Watchlist management enters into the spotlight as firms face fresh compliance challenges

Watchlist management enters into the spotlight as firms face fresh compliance challenges

WLM
WLM

CHRISOL CORREIA

13 Apr 2023

Watchlist management may not make as many appearances in movies as many other areas of financial crime detection and prevention technology do, but it is now vitally important that firms put these tools on centre stage.

Watchlist management is the collective term for the processes and tools used to ensure the timely and consistent delivery of all the watchlist data required for sanctions, anti-money laundering or similar forms of compliance screening.  Although watchlist management is a long-established component of financial crime risk management controls, its fundamental importance has often been overlooked. However, today’s screening challenges – including growing watchlist size and complexity, the high velocity of watchlist change, and increased regulatory attention to watchlist management – are forcing firms to substantially increase their focus on improving watchlist management.  

Challenging Complexity

The main issue facing banks and other financial services firms is very straightforward – they need to have the most up-to-date, correct watch list data powering their financial crime risk management technology. In past times, this was a lot less difficult to achieve than it is today. However, today sanctions lists are much more volatile, and the sanctions themselves are more complex to implement.

In addition, financial firms now need to be able to manipulate their watchlist data in more complex ways, and they need to perform more intensive quality assurance and reconciliation processes on their data.

On top of this, most current control frameworks have quite a lot of replication and inefficiency because controls have simply been layered on top of each other. This is because often firms have a mix of home-grown and commercial tools in place for watchlist management that has grown organically over time – there hasn’t been a unified, strategic approach to the evolution of watchlist management in most firms. 

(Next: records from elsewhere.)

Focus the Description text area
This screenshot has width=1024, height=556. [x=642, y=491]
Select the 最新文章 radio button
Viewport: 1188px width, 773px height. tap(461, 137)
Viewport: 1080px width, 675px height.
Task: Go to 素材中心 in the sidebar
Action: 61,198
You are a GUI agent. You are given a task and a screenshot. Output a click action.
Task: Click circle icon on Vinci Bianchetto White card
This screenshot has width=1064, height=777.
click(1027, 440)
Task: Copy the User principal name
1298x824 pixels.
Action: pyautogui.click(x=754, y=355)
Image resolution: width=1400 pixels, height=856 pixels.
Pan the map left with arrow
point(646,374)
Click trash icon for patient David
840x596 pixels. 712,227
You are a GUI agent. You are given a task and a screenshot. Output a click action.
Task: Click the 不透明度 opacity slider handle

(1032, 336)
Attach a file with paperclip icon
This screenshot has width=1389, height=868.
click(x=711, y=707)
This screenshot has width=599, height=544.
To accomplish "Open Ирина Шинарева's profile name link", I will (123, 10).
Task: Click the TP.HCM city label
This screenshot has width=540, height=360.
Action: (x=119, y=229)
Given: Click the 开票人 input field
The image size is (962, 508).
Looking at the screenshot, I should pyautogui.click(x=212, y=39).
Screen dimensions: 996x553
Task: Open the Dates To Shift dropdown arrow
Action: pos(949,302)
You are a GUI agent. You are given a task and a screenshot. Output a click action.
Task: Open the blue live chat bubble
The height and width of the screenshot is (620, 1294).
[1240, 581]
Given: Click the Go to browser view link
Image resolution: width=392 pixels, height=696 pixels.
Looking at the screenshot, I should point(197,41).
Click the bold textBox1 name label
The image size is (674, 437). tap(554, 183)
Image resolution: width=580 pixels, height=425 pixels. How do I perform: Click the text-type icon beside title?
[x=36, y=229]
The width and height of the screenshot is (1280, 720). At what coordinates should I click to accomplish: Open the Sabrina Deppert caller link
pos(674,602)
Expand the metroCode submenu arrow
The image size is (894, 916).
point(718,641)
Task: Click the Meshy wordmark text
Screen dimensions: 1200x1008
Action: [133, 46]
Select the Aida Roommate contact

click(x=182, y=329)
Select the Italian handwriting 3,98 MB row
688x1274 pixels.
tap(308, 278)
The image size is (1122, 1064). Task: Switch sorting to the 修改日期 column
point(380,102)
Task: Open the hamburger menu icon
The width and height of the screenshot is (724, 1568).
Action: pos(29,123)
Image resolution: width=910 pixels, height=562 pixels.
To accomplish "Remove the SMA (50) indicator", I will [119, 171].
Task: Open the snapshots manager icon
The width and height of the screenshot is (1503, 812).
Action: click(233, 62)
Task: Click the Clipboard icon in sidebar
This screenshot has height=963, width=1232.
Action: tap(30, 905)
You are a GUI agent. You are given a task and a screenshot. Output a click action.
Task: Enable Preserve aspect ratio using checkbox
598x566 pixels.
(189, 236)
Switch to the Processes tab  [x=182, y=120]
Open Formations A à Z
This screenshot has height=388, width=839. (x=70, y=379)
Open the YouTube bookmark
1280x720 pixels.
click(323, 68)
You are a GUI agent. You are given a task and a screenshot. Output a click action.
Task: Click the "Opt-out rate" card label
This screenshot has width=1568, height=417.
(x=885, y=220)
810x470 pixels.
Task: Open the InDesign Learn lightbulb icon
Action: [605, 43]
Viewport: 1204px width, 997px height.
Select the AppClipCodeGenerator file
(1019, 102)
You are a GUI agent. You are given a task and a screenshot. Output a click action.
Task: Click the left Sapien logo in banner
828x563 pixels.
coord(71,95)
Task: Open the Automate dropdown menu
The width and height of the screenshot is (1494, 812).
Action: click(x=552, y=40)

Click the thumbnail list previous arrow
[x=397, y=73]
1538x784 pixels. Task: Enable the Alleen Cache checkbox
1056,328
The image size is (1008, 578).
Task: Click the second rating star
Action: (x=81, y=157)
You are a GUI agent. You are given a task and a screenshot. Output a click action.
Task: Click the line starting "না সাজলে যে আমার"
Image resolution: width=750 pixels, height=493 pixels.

As a result, firms are finding that maintaining the status quo is becoming increasingly difficult – there is a substantial risk of changes to watchlists or controls creating errors or even breaking the system.

Increased regulatory scrutiny

At the same time, financial firms are often struggling to get watchlist management right, regulators are increasing their level of scrutiny. In particular, regulators are looking more closely at how large banks are managing watchlist data. Also, regulators are increasing their expectations around how quickly those large banks can put sanctions changes into operations. Regulators have significantly decreased the amount of time they are allowing for changes to be deployed into detection tools.  Whereas same-day or overnight turn-around times might have once been acceptable, in today’s compliance landscape regulators can expect large banks to have the latest sanctions updates ready for use within minutes of publication.  It is likely that this window will continue to tighten.

Regulators want to see improvements in other aspects of watchlist management, too. For example, regulators want to see harmonisation and standardisation of processes so that the results are easy to explain and accessible. At the moment, it can take financial firms a long time to deliver evidence requested by regulators because they have to go to different systems, and then compile and align the information they retrieve because it can often be in different formats.

Current process weaknesses

Essentially, updating watchlists for sanctions changes is a data management challenge. Sanctions updates appear on the sanctions authority’s website, and the data is fetched from there. The sanctions change data is then extracted, normalised, and passed through a filtering engine. All of this can take quite a lot of time, particularly for some of the very large commercial watchlists, which can contain between three and five million records. Depending on the technology being used, it can take hours to prepare that data, and then to screen it against an institution’s client lists.

Taking a strategic approach

Faced with these challenges, many financial services firms are beginning to evolve their watchlist management programmes, to take a more strategic approach. By thinking about these challenges in a more data-led way, firms can transform watchlist management to generate higher quality, more timely data that is ready-made to support the required downstream processes.

Performing watchlist management in the cloud is a gateway to enabling transformational change in watchlist management. New-generation technologies that are built for a real-time environment are able to ping sanctions websites every few seconds, producing data files that are ready for screening in a few seconds more. Through super-fast parallel processing in the cloud, a full commercial watchlist can be integrated into a client screening process in about 20 minutes, instead of hours. And because the watchlist management data is stored securely in the cloud too, firms can perform intensive quality assurance and reconciliation on their data quickly and easily.

In addition, processes are transparent and explainable to regulators. Also, the data is all located in a single place, enabling firms to respond to regulatory requests more efficiently and comprehensively.

By moving to the cloud and using innovative approaches to data management, new purpose-built watchlist management technology enables financial firms to transform their programmes to better support their business, improve regulatory relations, enhance their ability to comply with existing sanctions programmes and respond to regulatory change.